Lamchey was once a chiwog like any other in Dagana with fertile land. Today, though, most of it is under river Wangchhu.

The old farm road to Lamchey still exists. There are electric poles along this road that connects power to other areas in Lhamoizingkha. The Manitar-Lhamoizingkha highway is just five-minute’s drive away.

Lamchey wears a deserted look.

Aita Singh Subba, 75, is one of the oldest residents of Lamchey has resettled in another place.

“My land was washed away by the river,” he said. “Today, I can’t even recognise where my land was.”

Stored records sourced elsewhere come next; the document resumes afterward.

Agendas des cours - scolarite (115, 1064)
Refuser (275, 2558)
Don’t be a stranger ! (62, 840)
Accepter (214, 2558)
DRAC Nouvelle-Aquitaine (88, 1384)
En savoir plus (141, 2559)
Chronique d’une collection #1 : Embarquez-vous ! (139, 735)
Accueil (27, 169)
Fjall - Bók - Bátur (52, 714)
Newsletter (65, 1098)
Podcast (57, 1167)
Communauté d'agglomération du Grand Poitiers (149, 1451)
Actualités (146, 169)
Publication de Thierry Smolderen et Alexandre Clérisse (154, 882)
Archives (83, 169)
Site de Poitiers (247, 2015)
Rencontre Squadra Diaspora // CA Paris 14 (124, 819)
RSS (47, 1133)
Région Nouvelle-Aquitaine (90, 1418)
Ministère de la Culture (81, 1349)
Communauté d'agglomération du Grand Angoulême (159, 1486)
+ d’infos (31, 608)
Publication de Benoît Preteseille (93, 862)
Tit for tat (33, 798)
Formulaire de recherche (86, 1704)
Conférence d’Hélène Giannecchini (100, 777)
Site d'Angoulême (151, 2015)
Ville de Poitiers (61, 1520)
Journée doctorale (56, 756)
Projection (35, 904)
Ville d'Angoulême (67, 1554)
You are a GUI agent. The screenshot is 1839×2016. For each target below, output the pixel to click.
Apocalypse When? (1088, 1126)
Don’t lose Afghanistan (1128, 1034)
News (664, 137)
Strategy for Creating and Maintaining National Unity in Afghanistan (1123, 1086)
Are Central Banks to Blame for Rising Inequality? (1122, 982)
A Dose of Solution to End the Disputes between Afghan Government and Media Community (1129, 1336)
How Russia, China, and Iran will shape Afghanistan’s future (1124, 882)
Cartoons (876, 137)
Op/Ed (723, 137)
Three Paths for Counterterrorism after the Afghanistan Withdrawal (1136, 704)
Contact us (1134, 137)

Aita Singh Subba said he was among the lucky few to receive land Kidu. Lamchey is, he said, an example of the river eating into private land. As the Wangchhu eventually ate into the people’s lands, nobody wanted to settle there.

About 18 households from Lamchey are also expecting land replacement in Devitar, another village in Lhamooizingkha.

Kaluram Gurung is one of them.

“My land was washed away by the river,” said Kaluram Gurung.

It was not only Wangchhu that eroded private land in Lamchey. A stream called Romphu that swelled in summer and dried in the winter too causes myriad problems for the residents.

Today there are only about five households in Lamchey whose land is unaffected by the river. Replacement is not an option for them.

JB Tamang has more than nine acres of land at Lamchey. He lives in Sipsuni today.

“I bought the land in another village to facilitate education of my children,” he said. “Today, I am living here.”

Although JB Tamang wants to go back to his land in Lamchey someday, he is well aware of the difficulties.

“There are wild animals,” JB Tamang said. Human-wildlife conflict is a major problem.

“One time it was the wild boars that demotivated the resettlement aspirants and the elephants the other time,” he said.

Lhamoizingkha Gup Surja Limbu said resettlement for the households whose land is not eroded by the river could be difficult.